Theresienstadt, 21.02.1943

Seit kurzem stärkt sich mein Wille täglich, mich von diesem Misthaufen, auf den wir geworfen worden sind, noch einmal wieder zu erheben und die Erlösung zu erleben, um das Leben in geordneten Verhältnissen zu beschließen, nachdem ich mich von dem Wohlergehen meiner Kinder und Enkel überzeugt habe. In dem Maße aber, in dem mein Lebenswille zunimmt, fühle ich meine Körperkräfte täglich mehr schwinden. Mir ist, als ob mich ein März-oder Aprilsturm wegfegen würde. Für den Fall ordne ich hiermit an, daß mein Bruder Meier Gdt., der alleinige Erbe aller meiner hinterlassenen Habseligkeiten wird, wobei er folgendes beachten möge:

1.
möge er sich für die Verbrennung meines Leichnams bemühen,

2.
meinen mit den Initialen HL gezeichneten Ehering der Familie Pins überlassen, die meine Wäsche besorgt und mich in Krankheitstagen körperlich gepflegt hat, wofür ich sie nicht zu entschädigen vermochte. Für die Liebe, mit der dies geschah, kann ich nur Dankbarkeit bewahren,

3.
hat sich Frau Johanna Stern mit so liebevoller Fürsorge meiner angenommen, daß das nicht mit Geld oder Geldeswert zu entgelten ist, darüber kann man nur lobsingen und preisen. Mir tut es leid, daß ich dazu nicht in der Lage sein werde.

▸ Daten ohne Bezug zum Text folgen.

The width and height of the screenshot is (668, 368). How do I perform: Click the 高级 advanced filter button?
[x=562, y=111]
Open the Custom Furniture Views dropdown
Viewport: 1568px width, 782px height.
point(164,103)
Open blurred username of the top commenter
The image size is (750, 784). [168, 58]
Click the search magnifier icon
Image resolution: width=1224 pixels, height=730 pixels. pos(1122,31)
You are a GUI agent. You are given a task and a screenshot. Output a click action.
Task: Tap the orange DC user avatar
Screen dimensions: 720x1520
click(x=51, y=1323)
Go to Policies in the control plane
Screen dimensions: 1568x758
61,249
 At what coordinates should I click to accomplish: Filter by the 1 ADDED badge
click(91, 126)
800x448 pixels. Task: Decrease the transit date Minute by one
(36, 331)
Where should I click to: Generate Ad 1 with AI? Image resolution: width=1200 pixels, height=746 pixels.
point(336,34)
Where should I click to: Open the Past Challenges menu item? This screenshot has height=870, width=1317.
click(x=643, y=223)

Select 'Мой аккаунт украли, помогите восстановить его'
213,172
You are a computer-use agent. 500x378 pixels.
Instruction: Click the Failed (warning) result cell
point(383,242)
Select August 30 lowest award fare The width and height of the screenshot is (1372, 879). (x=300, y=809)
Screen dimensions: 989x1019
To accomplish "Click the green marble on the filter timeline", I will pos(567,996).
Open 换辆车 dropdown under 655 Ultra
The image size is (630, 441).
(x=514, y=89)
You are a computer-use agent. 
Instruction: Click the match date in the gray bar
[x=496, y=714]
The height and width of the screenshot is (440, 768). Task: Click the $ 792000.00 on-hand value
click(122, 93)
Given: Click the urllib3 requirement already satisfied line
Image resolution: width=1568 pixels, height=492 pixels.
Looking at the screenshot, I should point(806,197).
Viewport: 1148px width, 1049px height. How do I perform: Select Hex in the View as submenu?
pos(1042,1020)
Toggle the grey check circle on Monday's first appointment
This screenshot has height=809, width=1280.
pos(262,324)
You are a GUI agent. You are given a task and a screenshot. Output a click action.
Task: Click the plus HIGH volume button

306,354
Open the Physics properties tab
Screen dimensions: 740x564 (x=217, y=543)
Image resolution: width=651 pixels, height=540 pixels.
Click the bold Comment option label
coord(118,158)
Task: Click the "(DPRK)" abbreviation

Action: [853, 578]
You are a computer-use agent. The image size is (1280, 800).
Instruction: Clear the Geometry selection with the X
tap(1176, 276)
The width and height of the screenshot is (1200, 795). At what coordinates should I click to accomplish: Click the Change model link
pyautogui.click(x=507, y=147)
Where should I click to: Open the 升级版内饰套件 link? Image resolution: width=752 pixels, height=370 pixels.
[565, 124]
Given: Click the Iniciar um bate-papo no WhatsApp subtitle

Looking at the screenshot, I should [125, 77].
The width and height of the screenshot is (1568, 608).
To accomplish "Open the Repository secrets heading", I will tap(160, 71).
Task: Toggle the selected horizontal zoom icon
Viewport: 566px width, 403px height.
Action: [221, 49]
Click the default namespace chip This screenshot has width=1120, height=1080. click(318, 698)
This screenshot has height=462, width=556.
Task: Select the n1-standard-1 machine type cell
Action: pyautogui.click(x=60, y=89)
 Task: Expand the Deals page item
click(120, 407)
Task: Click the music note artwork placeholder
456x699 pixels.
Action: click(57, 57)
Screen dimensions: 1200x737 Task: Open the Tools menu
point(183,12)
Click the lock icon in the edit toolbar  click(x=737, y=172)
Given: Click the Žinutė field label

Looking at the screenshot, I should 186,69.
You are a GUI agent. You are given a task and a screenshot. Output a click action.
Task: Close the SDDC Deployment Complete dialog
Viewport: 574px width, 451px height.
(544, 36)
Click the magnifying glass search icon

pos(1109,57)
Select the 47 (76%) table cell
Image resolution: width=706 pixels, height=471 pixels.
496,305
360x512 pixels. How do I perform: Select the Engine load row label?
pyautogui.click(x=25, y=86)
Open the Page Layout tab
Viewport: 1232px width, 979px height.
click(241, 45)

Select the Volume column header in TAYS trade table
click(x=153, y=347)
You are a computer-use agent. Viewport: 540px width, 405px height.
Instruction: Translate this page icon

Wenn unter meinem Nachlasse irgend etwas sein sollte, das ihr nützlich oder wertvoll erscheint, so soll sie es an sich nehmen.
Auch Frau Betty Rosenthal, Herr B. Seelig und Herr Nathan waren sehr aufmerksam, selbstlos und zuvorkommend gegen mich, wenn sie durch irgend etwas aus meinem Nachlasse erfreut werden könnten, so wäre das ganz in meinem Sinne.

4.
die von mir benutzte kleine Urinflasche habe ich von meinem Freunde Andorn geliehen bekommen, sie ist ihm alsbald nach meinem Tode gut gereinigt zurückzugeben.

5.
Frau Käre Jungheim aus Dortmund gab mir zweihundert Reichsmark vor ihrer Evakuierung zur Aufbewahrung, der Betrag sollte der Reichsvereinigung zufallen, falls Frau Jungheim nicht zurückkommt. Ich habe das Geld mit meinem Sparguthaben vereinigt, das vermutlich der R.V. zugefallen ist. Sollte dem so sein, so bitte ich dafür sorgen zu wollen, daß Frau J. zu ihrem Rechte kommt.
Sollte ich wider Erwarten im Jenseits vor einer Glorie Rechenschaft abzulegen haben und Bitten vortragen können, so werde ich für alle hier Benannten bitten, daß der Rest ihres Lebens noch lange währe, sich noch schöner gestalte, als es je vorher gewesen ist, und daß alle ihre innigsten Herzenswünsche aufs Schönste sich erfüllen.
Die gleichen Gedanken hege ich für die, welche mir hier wohlgetan haben, wie Herr Dr. Huth und Herr San.-Rat Dr. Kamnitz oder die vielen lieben Menschen, die mir Freundschaft geschenkt haben wie Herr und Frau Dr. Ostwald und Frau Weinberg u.a. Ob meine Seele solchen Jubel erleben wird?